その顔が急激に年老いたように皺だらけになり、それは体全体に及び、萎むようにその体積も減らしていく。


少し遅れて俺の方にも変化が現れる。

まず肩の傷が一瞬で完治する。

さらに肌艶が女の様に良くなったかと思うと、髪は艶やかに伸び、顔つきも女のそれになっていく。

体付きも胸と尻が美しい膨らみを持ち始め、逆にウエストや脚が引き締まってそそる曲線を描き始める。


「くくく、これでいい」


事の推移に満足した俺の口からでた声は、先程まで目の前の女が発していたモノだった。

もはやミイラと言っていいレベルに干乾びてしまった元女から唇を離して投げ捨てた俺の姿は、自分は医者だと名乗った女と瓜二つだ。
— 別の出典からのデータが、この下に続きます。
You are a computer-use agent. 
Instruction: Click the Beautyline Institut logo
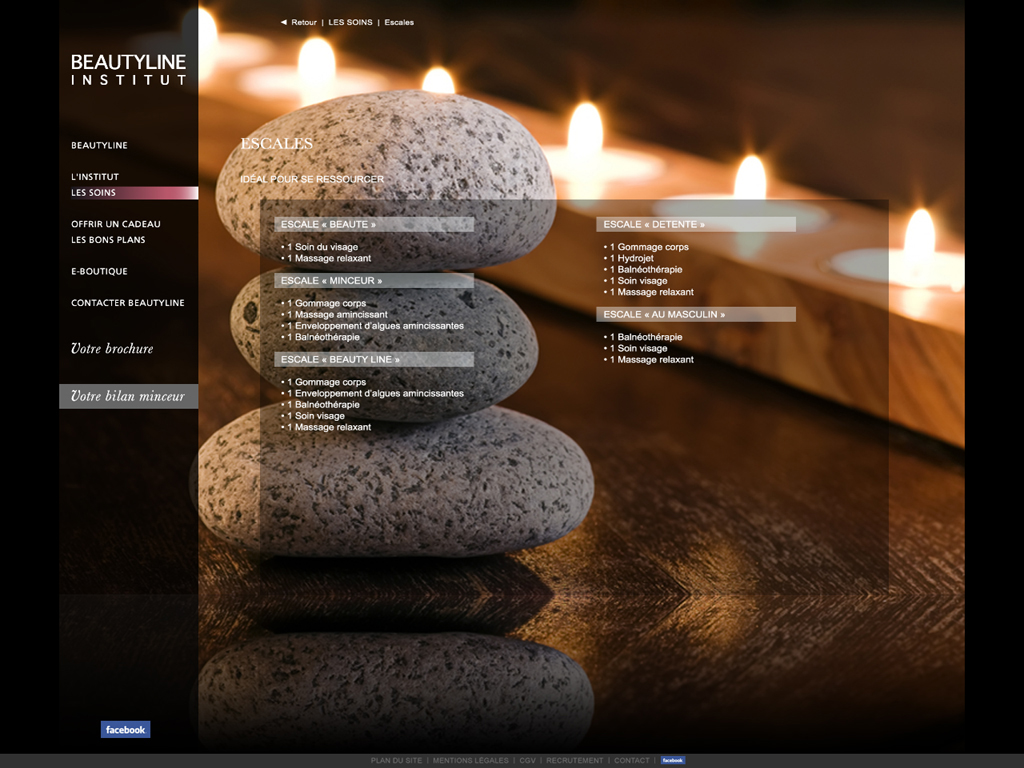(x=128, y=69)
ラフな服装をしていたのでそこまででもないが、さすがに胸と尻はきつくなっている。


「ふむ……俺の名前は……そうだ、レイコ……ううん、そうじゃないわね……私の名前は『霧島玲子』よ、ふふふ」


女の記憶を読み取り、自分が変身した女に成りきるように俺は呟く。


「素敵なカラダをありがとう。大事に使わせてもらうわ」


元・霧島玲子だった亡骸に礼を述べると、今着ている男物の服を脱ぎ捨てる。


「ふふふ、とってもイイ感じ……」


うっとりしながら今の自分のカラダを念入りに触って確かめていく。

そして満足すると、脱ぎ捨てられていた女の下着から身に着けていく。


「やっぱり地味な服ねぇ……うん、まずはもう少し見映えのイイ服を買いに行かないとね」


女の衣服を全て身に着け1つ頷いた俺は、人の流れのある通りに向かって歩き始めた。